(THE DATA begins)

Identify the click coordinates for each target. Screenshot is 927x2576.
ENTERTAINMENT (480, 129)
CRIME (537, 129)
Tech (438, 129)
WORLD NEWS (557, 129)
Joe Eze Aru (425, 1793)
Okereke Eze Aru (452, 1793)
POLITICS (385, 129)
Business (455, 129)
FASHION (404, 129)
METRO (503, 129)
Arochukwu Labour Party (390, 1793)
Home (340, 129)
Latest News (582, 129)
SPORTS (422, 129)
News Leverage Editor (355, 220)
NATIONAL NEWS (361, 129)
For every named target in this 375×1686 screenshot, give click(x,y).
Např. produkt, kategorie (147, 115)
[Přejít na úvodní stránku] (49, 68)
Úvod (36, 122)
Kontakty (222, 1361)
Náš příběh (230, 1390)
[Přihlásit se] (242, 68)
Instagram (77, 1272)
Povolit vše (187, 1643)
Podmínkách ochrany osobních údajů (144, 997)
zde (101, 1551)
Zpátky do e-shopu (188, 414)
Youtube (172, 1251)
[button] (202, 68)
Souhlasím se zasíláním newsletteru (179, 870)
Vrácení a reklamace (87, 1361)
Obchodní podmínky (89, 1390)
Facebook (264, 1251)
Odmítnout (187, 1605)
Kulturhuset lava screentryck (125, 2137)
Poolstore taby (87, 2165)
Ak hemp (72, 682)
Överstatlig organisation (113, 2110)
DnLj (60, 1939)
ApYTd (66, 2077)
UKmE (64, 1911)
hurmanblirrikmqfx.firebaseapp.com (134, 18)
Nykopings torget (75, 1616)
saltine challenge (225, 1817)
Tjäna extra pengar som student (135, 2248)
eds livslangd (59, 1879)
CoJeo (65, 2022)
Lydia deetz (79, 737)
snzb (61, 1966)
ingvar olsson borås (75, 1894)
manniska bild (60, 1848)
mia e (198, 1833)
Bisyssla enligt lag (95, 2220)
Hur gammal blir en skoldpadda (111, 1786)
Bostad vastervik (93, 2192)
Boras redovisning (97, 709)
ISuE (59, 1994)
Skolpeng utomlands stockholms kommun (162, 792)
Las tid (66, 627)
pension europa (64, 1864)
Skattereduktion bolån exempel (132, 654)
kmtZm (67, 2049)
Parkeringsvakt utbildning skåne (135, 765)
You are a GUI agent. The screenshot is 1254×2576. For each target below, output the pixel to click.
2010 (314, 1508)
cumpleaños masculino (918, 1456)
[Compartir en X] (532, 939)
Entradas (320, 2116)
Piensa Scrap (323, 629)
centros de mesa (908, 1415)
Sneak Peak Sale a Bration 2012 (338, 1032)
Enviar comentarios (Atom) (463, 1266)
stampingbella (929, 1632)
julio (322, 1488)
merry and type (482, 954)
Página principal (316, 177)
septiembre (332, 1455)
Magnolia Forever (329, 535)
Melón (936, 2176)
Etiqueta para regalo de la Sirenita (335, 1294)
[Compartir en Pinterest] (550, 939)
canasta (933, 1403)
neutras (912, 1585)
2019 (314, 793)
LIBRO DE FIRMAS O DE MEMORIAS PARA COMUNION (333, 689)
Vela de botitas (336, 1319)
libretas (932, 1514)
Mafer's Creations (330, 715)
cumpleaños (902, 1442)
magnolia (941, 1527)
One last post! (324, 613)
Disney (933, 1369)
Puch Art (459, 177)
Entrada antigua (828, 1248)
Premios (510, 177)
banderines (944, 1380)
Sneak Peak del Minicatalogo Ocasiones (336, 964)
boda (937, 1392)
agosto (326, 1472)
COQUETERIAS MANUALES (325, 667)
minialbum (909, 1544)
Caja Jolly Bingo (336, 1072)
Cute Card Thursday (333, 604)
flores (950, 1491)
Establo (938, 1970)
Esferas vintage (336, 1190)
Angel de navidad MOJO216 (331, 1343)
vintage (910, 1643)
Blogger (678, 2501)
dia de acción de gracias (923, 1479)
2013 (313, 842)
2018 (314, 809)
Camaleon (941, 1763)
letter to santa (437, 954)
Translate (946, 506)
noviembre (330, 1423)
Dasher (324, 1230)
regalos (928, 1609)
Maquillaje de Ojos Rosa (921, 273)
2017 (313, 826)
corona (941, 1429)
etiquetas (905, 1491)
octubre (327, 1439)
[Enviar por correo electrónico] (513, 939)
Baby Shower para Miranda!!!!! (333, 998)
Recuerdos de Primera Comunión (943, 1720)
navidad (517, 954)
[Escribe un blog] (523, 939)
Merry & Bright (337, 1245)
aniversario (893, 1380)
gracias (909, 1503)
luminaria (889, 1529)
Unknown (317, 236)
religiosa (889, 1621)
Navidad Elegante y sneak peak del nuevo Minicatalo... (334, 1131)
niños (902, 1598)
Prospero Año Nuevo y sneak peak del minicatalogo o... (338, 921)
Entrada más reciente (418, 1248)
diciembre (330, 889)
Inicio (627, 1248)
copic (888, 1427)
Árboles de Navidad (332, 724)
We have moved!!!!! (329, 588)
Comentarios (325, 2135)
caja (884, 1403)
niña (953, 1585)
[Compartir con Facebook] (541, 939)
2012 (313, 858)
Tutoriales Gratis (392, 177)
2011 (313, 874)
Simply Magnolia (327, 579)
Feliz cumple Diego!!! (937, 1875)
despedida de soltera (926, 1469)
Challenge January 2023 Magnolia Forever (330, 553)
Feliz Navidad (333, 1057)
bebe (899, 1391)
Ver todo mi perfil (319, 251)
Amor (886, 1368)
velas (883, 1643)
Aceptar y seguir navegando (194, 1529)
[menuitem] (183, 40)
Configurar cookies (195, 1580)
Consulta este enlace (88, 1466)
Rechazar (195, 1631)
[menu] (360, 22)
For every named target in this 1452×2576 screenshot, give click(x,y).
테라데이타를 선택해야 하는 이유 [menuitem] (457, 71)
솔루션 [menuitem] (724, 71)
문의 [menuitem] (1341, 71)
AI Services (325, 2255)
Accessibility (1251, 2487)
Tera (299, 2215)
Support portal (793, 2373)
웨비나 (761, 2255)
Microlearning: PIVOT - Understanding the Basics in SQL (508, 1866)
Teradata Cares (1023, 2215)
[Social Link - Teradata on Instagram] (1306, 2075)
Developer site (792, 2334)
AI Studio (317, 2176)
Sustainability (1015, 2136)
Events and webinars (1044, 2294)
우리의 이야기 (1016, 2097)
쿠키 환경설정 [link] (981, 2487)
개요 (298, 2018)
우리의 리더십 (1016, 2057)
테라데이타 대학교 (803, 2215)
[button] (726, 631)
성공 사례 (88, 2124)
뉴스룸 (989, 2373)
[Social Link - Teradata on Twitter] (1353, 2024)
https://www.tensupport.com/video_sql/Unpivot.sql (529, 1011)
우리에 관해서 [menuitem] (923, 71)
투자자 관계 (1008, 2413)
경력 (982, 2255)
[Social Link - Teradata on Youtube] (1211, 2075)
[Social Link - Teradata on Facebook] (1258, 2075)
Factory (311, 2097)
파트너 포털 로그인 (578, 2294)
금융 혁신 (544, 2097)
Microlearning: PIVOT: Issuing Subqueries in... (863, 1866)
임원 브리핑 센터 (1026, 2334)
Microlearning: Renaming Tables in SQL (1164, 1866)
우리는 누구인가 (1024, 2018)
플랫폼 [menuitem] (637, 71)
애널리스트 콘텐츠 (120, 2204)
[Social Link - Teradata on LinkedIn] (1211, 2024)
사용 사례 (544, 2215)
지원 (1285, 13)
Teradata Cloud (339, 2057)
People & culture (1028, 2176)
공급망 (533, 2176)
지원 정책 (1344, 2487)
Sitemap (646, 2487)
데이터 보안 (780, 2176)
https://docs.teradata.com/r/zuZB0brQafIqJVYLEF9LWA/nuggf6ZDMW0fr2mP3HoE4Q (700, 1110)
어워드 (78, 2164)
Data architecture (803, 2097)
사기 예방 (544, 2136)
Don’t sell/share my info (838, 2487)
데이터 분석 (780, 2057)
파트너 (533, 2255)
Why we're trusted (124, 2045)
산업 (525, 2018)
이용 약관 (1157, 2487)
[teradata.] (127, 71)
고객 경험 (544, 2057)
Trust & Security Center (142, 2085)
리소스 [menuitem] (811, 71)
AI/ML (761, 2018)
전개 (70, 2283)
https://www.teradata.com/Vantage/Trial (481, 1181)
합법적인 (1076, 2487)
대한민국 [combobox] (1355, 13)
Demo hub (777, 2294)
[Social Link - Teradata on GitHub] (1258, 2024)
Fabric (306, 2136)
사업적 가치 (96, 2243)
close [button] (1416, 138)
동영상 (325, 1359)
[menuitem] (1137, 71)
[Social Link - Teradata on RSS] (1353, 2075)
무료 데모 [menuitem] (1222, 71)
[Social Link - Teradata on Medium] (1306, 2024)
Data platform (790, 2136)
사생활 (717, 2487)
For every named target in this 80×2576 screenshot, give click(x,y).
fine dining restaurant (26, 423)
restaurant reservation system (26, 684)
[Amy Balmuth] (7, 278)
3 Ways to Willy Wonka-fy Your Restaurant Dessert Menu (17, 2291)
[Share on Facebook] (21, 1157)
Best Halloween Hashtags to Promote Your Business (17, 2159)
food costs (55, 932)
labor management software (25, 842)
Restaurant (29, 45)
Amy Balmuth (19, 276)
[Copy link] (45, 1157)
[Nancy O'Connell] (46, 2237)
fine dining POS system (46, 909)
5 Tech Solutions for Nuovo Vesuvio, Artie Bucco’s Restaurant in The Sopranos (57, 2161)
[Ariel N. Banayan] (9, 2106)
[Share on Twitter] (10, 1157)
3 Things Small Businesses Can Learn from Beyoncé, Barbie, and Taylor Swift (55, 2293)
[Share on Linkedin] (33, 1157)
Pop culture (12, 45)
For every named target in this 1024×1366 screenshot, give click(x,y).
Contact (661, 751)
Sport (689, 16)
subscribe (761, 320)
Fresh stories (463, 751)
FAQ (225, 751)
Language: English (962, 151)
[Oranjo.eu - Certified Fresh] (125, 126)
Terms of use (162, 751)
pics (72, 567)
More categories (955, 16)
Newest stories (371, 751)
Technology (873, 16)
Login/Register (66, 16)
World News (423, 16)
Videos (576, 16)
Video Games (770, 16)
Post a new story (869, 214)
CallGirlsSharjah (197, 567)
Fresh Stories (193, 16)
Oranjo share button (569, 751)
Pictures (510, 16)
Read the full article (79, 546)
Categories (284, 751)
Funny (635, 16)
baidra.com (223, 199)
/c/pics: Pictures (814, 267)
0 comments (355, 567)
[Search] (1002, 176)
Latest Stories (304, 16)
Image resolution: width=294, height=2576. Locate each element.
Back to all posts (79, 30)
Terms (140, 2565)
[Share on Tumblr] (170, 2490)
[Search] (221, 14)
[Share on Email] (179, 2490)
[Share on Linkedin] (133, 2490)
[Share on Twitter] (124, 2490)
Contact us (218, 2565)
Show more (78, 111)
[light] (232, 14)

(THE DATA ends)

## EXERCISE PROMPT:
Word for word, restate the lines of the listing above starting at the line with "Instagram (77, 1272)" and ending at the line with "banderines (944, 1380)", and nothing outside them.

## ANSWER TO THIS TASK:
Instagram (77, 1272)
Povolit vše (187, 1643)
Podmínkách ochrany osobních údajů (144, 997)
zde (101, 1551)
Zpátky do e-shopu (188, 414)
Youtube (172, 1251)
[button] (202, 68)
Souhlasím se zasíláním newsletteru (179, 870)
Vrácení a reklamace (87, 1361)
Obchodní podmínky (89, 1390)
Facebook (264, 1251)
Odmítnout (187, 1605)
Kulturhuset lava screentryck (125, 2137)
Poolstore taby (87, 2165)
Ak hemp (72, 682)
Överstatlig organisation (113, 2110)
DnLj (60, 1939)
ApYTd (66, 2077)
UKmE (64, 1911)
hurmanblirrikmqfx.firebaseapp.com (134, 18)
Nykopings torget (75, 1616)
saltine challenge (225, 1817)
Tjäna extra pengar som student (135, 2248)
eds livslangd (59, 1879)
CoJeo (65, 2022)
Lydia deetz (79, 737)
snzb (61, 1966)
ingvar olsson borås (75, 1894)
manniska bild (60, 1848)
mia e (198, 1833)
Bisyssla enligt lag (95, 2220)
Hur gammal blir en skoldpadda (111, 1786)
Bostad vastervik (93, 2192)
Boras redovisning (97, 709)
ISuE (59, 1994)
Skolpeng utomlands stockholms kommun (162, 792)
Las tid (66, 627)
pension europa (64, 1864)
Skattereduktion bolån exempel (132, 654)
kmtZm (67, 2049)
Parkeringsvakt utbildning skåne (135, 765)
You are a GUI agent. The screenshot is 1254×2576. For each target below, output the pixel to click.
2010 (314, 1508)
cumpleaños masculino (918, 1456)
[Compartir en X] (532, 939)
Entradas (320, 2116)
Piensa Scrap (323, 629)
centros de mesa (908, 1415)
Sneak Peak Sale a Bration 2012 (338, 1032)
Enviar comentarios (Atom) (463, 1266)
stampingbella (929, 1632)
julio (322, 1488)
merry and type (482, 954)
Página principal (316, 177)
septiembre (332, 1455)
Magnolia Forever (329, 535)
Melón (936, 2176)
Etiqueta para regalo de la Sirenita (335, 1294)
[Compartir en Pinterest] (550, 939)
canasta (933, 1403)
neutras (912, 1585)
2019 (314, 793)
LIBRO DE FIRMAS O DE MEMORIAS PARA COMUNION (333, 689)
Vela de botitas (336, 1319)
libretas (932, 1514)
Mafer's Creations (330, 715)
cumpleaños (902, 1442)
magnolia (941, 1527)
One last post! (324, 613)
Disney (933, 1369)
Puch Art (459, 177)
Entrada antigua (828, 1248)
Premios (510, 177)
banderines (944, 1380)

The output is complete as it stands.